Das virtuelle und integrative Entwerfen, Planen, Bauen und Betreiben ist ein Trend und sehr populär und ergänzt den Megatrend unserer Branche – BIM. Alle Marktbeteiligten erhoffen sich Verbesserungen, speziell in der Bauausführung. Allerdings stecken wir derzeit noch in den Kinderschuhen, das heißt, noch in der "Early Adopter"-Phase.
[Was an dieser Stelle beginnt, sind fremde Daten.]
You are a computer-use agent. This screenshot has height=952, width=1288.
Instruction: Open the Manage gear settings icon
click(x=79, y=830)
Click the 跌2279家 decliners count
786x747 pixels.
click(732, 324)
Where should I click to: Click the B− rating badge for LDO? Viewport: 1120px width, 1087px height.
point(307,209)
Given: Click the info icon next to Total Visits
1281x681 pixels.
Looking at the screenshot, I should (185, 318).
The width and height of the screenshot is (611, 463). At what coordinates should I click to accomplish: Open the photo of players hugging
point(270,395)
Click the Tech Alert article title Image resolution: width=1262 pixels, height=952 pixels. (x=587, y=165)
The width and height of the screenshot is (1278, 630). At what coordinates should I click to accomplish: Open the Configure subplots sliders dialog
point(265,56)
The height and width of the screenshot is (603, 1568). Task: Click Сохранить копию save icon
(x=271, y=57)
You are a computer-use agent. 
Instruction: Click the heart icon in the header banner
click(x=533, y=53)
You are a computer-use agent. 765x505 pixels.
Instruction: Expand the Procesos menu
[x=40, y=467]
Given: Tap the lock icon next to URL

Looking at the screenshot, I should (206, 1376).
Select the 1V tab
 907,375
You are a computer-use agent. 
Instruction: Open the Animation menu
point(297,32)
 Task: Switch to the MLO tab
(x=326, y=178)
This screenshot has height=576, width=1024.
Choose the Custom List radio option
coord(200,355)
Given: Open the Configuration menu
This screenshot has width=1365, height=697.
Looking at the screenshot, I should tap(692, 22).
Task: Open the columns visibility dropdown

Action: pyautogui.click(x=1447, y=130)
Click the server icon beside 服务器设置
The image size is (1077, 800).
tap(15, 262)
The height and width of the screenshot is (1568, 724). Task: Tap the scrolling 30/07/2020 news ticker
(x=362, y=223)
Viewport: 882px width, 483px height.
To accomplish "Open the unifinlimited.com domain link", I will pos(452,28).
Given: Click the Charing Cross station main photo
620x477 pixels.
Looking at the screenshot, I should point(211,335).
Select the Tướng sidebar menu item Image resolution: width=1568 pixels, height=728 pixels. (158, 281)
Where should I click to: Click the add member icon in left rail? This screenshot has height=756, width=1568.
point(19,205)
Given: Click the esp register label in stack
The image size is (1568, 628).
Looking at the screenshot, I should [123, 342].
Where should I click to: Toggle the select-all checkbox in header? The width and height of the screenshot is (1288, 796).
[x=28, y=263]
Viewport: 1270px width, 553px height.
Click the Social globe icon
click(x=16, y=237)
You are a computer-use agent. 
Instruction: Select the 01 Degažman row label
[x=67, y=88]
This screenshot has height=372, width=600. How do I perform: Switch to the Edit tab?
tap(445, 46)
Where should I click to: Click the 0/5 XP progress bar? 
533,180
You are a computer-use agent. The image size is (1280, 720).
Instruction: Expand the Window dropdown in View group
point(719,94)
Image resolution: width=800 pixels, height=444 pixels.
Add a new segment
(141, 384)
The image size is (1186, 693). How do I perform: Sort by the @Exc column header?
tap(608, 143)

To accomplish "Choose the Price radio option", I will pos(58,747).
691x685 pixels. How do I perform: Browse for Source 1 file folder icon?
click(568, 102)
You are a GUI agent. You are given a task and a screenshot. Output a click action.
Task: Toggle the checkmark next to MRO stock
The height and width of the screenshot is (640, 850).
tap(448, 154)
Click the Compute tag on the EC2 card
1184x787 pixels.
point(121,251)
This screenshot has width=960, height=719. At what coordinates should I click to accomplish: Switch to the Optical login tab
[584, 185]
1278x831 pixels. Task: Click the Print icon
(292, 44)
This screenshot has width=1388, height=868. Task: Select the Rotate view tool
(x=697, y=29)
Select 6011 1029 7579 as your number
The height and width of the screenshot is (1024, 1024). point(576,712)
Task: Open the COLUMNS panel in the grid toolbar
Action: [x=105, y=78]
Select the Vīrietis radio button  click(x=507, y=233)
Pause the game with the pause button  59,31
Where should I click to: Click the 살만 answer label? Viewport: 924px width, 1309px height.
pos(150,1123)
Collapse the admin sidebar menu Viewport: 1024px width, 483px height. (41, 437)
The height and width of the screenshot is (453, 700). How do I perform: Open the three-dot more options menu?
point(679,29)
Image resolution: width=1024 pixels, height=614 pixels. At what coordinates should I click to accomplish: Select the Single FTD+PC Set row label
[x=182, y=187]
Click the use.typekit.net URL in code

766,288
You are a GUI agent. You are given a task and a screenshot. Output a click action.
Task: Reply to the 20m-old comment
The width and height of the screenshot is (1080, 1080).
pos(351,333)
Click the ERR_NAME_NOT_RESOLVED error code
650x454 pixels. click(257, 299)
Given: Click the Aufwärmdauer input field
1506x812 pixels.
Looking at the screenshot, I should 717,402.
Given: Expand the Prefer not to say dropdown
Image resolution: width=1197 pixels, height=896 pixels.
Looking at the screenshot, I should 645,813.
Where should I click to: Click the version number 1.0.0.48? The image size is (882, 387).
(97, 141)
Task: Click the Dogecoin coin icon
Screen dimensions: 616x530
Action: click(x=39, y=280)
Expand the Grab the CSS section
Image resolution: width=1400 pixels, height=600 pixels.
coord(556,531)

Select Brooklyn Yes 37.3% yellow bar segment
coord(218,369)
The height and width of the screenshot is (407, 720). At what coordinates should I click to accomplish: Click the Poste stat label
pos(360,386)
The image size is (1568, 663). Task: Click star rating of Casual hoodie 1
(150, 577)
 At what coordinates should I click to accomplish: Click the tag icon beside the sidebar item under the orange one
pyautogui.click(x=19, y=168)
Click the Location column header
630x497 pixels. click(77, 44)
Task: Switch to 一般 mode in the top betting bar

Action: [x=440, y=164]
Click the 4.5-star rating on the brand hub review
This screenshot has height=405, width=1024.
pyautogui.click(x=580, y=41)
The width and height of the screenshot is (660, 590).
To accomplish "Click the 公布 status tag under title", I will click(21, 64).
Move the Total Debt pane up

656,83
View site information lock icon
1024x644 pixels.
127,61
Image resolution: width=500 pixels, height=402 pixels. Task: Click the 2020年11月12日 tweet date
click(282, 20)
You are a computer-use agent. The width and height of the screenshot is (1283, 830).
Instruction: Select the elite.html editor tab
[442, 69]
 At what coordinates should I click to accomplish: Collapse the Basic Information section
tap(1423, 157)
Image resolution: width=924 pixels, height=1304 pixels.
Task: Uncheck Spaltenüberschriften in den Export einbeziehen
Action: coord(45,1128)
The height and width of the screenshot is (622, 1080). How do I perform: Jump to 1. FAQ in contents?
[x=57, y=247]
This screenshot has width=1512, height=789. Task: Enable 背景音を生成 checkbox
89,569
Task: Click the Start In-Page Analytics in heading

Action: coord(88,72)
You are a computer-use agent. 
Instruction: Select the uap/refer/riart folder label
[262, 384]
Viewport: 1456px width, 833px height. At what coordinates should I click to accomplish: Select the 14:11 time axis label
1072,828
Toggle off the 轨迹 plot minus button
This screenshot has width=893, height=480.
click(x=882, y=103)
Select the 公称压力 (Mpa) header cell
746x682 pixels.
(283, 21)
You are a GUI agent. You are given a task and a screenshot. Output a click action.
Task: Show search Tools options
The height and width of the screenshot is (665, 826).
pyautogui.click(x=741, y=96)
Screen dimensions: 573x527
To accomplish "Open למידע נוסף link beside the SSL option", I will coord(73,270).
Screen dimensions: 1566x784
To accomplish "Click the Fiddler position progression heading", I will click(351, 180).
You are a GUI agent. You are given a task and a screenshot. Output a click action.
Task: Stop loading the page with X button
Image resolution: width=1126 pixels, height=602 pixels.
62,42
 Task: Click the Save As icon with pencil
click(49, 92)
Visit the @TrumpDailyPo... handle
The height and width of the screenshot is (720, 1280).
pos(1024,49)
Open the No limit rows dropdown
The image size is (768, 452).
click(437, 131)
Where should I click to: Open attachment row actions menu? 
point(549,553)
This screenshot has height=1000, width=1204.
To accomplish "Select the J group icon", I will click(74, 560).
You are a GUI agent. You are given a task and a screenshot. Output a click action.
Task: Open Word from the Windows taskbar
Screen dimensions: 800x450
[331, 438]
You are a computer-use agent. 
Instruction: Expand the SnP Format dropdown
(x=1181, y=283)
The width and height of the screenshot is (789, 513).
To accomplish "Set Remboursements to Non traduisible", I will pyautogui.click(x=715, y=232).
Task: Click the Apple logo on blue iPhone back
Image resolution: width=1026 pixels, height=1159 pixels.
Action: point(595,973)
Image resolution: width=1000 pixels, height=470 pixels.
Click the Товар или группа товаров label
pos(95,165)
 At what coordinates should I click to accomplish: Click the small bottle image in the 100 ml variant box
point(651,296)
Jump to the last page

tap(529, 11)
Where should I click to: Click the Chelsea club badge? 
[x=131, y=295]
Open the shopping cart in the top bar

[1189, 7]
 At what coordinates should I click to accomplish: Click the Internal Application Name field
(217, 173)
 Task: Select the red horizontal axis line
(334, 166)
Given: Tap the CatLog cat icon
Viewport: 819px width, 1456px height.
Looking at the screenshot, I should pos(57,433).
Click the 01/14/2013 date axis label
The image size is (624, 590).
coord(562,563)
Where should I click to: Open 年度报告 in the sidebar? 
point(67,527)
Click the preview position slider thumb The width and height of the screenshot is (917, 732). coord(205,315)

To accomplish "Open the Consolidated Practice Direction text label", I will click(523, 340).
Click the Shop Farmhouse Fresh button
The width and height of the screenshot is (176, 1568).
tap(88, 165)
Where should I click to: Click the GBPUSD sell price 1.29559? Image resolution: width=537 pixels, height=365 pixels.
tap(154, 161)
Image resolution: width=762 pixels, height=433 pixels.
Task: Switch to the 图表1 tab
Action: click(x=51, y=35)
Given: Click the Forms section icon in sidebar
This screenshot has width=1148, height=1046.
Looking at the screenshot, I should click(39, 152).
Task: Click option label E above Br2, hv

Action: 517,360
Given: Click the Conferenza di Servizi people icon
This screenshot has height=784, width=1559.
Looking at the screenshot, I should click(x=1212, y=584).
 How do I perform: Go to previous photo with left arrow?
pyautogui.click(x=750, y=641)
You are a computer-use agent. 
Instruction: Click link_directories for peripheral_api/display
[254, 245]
Mit Hilfe von "Mixed Reality" kann ein BIM-Modell mit der Realität verknüpft werden. Mit "Mixed Reality" sind der Baufortschritt und die Datenerhebung auf der Baustelle wesentlich effizienter. Was besser gelöst werden kann, ist die Integration der virtuellen Planungswerkzeuge, also wie diese Daten zurückfließen in die Planung, so dass Planungsänderungen leichter gemacht werden können, und wie das kommuniziert wird, wie diese erfassten Daten auch in die Kostenplanung eingebracht werden können. Hier gibt es Optimierungsmöglichkeiten! Wir können das mit "Synchro" eigentlich schon machen: Wir sehen große Baufirmen, die Pilotprojekte umsetzen, die sich zum Teil an größere Projekte heranwagen und dort sehr gute Erfahrungen machen. Aber das Ganze muss noch zur Reife geführt werden, damit es als grundsätzliches Werkzeug in jedem Bauprojekt eingesetzt werden kann. Dort sind wir allerdings momentan noch nicht angelangt. Das liegt zum einen daran, dass die Technologie neu ist und es liegt zum anderen daran, dass sich auch die Hardware, wie beispielsweise die "HoloLens", weiterentwickeln muss. Vor kurzem kam die "HoloLens2" heraus. Das ist ein guter Schritt vorwärts, weil sie leistungsfähiger ist und weil die Hardware auch besser geworden ist. Aber da stecken beispielsweise noch Kosten drin, die sich erst rechnen müssen. Da muss der Markt noch reifer werden. Wir sind in der "Early Adopter"-Phase und ich gehe davon aus, dass der Markt in den nächsten ein bis zwei Jahren an Momentum gewinnen wird und sicherlich die ersten Unternehmen auch dieses virtuelle und integrative Entwerfen, Planen, Bauen als ihren Standardprozess implementieren werden.
Sie haben einen Wunsch frei, der die Planungs- und Baupraxis deutlich "unkomplizierter" bzw. effektiver macht. Wie würde dieser lauten?
Es ist nach wie vor die größte Herausforderung in der Branche, dass wir individuelle Firmen haben, die teilweise gegeneinander arbeiten. Es würde wesentlich unkomplizierter werden, wenn mehr kollaborative Ansätze in der Planerwelt und in der ausführenden Welt zum Einsatz kämen. Das ist zum Teil von den Bauherren und den Baufirmen gefördert, die sehr stark über den Preis gehen, wo man dann wenig Möglichkeiten hat, sozusagen "nett" zu sein, weil man ansonsten an Projektmarge verliert. So dass es immer noch ein Gegeneinander ist in Form von Schuldzuweisungen und Nachträgen, wo dann geklärt werden muss, wer die Nachträge zahlt und wie diese zustande gekommen sind. Anstatt eines Miteinanders, bei dem ein gemeinsames Projektziel definiert wird, hinter dem alle stehen, wo Anreize geschaffen werden, ein Bonussystem geschaffen wird, greift oft ein Malussystem, wo Leute bestraft werden, wenn etwas nicht so läuft. Das ist immer noch die größte Herausforderung!
Herr Bettels, vielen Dank für die spannenden Einblicke in Ihre Arbeit!